The Astor House was a luxury hotel in New York City. Located on the corner of Broadway and Vesey Street in what is now the Civic Center and Tribeca neighborhoods of Lower Manhattan, it opened in 1836 and soon became the best-known hotel in America. Part of it was demolished in 1913; the rest was demolished in 1926.

The Astor House was built by John Jacob Astor, who assembled the lots around his former house until he had purchased the full block in the heart of what was then the city's most fashionable residential district. Construction began in 1834, and the hotel opened in June 1836 as the Park Hotel. It was located on the west side of Broadway between Vesey and Barclay Streets, across from City Hall Park and diagonally across from the offices of the New York Herald. The building was designed by Isaiah Rogers, who in 1829 had designed the first luxury hotel in the United States, the Tremont House, in Boston. The large four-square block was detailed in the Greek Revival style, faced with pale granite ashlar with quoined corners treated as at Tremont House, as embedded Doric pillars, and a central entrance flanked by Greek Doric columns supporting a short length of entablature.

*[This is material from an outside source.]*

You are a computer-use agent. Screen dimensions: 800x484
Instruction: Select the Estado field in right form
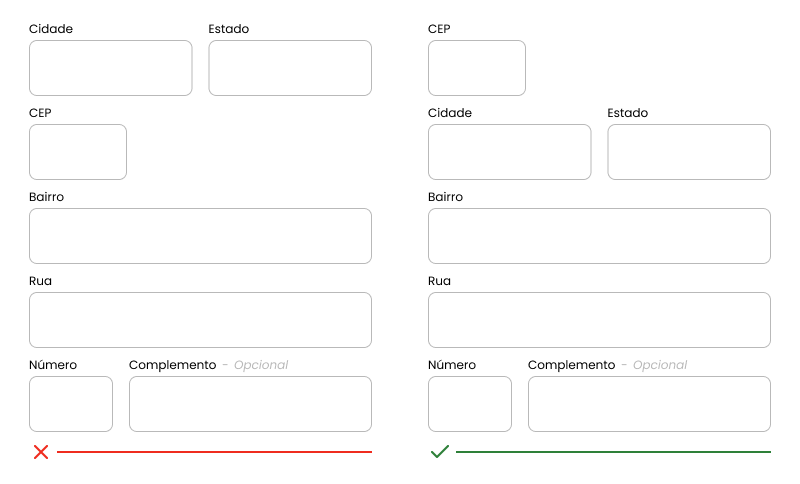coord(689,152)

Astor House contained 309 rooms in five stories, with servant's rooms on the sixth floor, whose mezzanine windows opened in the frieze below the building's cornice. It had gaslights – the gas was produced in the hotel's own plant – and bathing and toilet facilities on each floor, with the water pumped up by steam engines. Its tree-shaded central courtyard was covered over in 1852 by an elliptical vaulted cast-iron and glass "rotunda" designed by James Bogardus, that under the direction of its proprietor "Col." Charles A. Stetson (1837–1877) was the city's most stylish luncheon place for gentlemen. It featured a curving bar, and side dining rooms entered from Vesey Street or Barclay Street. Guests could order from 30 meat and fish dishes offered daily. Although by the 1850s some restaurants allowed men and women to dine together, and others had special ladies' dining room with separate entrances to reserved drawing rooms, the Astor House would not admit unaccompanied women to enter, a policy which prevented prostitutes from nearby brothels from plying their trade in the hotel.

Guests to the hotel could take a horsecar directly there from the Madison Square Depot of the New York and Harlem Railroad.

For decades, the Astor House was the best known and most prestigious hotel in the country and had an international reputation as the place where renowned literary figures and statesmen met.

Mathew Brady lived there in the 1840s, and William James was born there in 1842. In 1843, the Astor House hosted the recently married Henry Wadsworth Longfellow and his wife. The couple, who renewed their friendship with fellow patron Fanny Kemble, also dined there with Nathaniel Parker Willis and his wife during their stay.

The Norwegian violinist Ole Bull was a returning patron at the hotel on his American tours in the 1840s, 50s, and 60s.

Abraham Lincoln stayed there in February 1861 on his way to his inauguration and gave an impromptu speech, and in 1864 Thurlow Weed ran Lincoln's re-election campaign from the hotel. Afterwards, on November 25, 1864, Confederate sympathizers set fires in 13 major hotels in the city, many of them along Broadway, including the Astor House; the fires were soon put out. American Civil War Confederate Admiral Raphael Semmes stayed at Astor House twice. His first stay was in March 1861, on the eve of the war, when he was searching for ships to buy for the fledgling Confederate Navy. Nearly five years later, on December 27, 1865, he again spent the night, this time as a prisoner of the North, while being escorted to the Washington Navy Yard where Federal authorities would decide whether to put him on trial.